ISCA Archive Interspeech 2007
ISCA Archive Interspeech 2007

Environmentally aware voice activity detector

Abhijeet Sangwan, Nitish Krishnamurthy, John H. L. Hansen

Traditional voice activity detectors (VADs) tend to be deaf to the acoustical background noise, as they (i) utilize a single operating point for all SNRs (signal-to-noise ratios) and noise types, and (ii) attempt to learn the background noise model online from finite data length. In this paper, we address the aforementioned issues by designing an environmentally aware (EA) VAD. The EA VAD scheme builds prior offline knowledge of commonly encountered acoustical backgrounds, and also combines the recently proposed competitive Neyman-Pearson (CNP) VAD with a SVM (support vector machine) based noise classifier.

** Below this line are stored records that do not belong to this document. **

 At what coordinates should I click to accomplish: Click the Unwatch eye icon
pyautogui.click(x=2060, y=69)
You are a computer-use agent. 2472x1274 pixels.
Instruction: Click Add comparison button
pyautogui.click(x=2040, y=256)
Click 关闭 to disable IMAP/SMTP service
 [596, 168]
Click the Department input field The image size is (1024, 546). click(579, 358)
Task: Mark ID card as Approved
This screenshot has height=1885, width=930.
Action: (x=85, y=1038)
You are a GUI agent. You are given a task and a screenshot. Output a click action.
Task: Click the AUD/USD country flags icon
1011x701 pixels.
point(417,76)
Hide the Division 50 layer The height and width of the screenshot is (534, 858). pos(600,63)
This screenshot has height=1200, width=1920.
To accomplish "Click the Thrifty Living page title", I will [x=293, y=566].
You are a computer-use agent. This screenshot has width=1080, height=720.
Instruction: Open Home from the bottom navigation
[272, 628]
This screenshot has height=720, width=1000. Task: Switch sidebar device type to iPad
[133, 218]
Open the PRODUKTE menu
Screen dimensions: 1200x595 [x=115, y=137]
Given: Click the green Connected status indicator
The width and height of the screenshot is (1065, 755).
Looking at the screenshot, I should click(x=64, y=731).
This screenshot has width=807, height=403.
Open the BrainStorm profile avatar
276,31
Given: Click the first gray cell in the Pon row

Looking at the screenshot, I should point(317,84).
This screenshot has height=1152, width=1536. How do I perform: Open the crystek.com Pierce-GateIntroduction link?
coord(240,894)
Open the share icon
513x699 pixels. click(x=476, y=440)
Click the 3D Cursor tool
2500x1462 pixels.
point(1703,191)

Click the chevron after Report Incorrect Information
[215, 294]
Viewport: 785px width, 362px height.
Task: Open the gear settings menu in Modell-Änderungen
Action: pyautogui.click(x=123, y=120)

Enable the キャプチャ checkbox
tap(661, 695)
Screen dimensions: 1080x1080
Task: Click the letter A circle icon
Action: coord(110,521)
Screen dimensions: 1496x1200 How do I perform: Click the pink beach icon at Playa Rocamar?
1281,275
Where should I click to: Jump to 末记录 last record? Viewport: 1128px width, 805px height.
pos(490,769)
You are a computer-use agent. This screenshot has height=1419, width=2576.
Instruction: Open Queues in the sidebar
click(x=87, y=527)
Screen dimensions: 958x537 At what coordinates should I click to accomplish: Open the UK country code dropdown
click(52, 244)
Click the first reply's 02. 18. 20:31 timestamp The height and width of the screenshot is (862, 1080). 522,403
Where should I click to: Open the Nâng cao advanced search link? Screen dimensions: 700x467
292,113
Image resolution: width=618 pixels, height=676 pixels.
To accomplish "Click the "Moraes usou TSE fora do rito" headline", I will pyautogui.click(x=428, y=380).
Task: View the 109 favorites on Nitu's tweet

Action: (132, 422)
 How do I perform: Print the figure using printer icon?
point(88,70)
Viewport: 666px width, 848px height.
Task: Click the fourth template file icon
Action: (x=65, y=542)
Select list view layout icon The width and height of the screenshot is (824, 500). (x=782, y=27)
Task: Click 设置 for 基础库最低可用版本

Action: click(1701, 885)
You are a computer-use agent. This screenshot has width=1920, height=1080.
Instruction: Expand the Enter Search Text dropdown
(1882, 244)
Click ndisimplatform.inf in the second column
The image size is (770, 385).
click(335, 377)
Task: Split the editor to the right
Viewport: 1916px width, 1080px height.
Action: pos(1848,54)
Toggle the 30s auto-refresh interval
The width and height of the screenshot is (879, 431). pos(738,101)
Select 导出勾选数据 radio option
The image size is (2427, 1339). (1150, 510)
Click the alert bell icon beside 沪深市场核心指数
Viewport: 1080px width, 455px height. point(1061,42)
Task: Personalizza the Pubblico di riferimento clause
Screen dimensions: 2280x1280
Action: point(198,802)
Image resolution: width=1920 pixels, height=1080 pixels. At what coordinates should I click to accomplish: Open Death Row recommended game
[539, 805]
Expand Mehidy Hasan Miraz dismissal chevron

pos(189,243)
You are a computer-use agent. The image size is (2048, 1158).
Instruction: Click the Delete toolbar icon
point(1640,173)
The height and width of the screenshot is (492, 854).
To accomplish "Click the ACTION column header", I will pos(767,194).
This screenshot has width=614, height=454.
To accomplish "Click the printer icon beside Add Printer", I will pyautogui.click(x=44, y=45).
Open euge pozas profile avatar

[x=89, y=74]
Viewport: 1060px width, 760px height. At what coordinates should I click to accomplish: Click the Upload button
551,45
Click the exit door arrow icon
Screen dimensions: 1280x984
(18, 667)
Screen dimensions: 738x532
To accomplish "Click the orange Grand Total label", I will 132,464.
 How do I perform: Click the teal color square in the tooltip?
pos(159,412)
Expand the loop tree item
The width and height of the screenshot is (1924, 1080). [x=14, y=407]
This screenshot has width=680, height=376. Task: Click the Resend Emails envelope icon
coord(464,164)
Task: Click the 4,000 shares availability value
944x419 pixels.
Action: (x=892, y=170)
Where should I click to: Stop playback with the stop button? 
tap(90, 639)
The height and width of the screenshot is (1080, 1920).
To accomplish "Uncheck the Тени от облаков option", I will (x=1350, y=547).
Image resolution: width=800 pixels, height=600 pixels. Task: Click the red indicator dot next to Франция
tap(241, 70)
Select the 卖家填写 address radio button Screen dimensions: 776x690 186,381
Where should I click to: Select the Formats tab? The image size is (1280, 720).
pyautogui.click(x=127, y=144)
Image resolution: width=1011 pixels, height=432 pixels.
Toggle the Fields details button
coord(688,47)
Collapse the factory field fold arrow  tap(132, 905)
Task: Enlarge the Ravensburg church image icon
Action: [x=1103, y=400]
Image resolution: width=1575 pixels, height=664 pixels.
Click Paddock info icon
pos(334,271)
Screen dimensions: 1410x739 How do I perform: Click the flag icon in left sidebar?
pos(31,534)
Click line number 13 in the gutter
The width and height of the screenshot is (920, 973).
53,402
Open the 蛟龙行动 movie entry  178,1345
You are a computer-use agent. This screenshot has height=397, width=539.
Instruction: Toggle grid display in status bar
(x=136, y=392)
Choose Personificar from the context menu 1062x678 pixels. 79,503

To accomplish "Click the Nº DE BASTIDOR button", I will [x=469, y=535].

In operation, the EA VAD obtains accurate noise models of the acoustical background by employing the noise classifier and its prior knowledge of the noise type, and thereafter uses this information to set the best operating point and initialization parameters for the CNP VAD. The superior performance of the EA VAD scheme over the standard AMR (adaptive multi-rate) VADs in low SNR is confirmed in a simulation study, where speech and noise data were drawn from the SWITCHBOARD and NOISEX databases. We report an absolute improvement of 10-15% in detection rates over AMR VADs in low SNR for different noise types.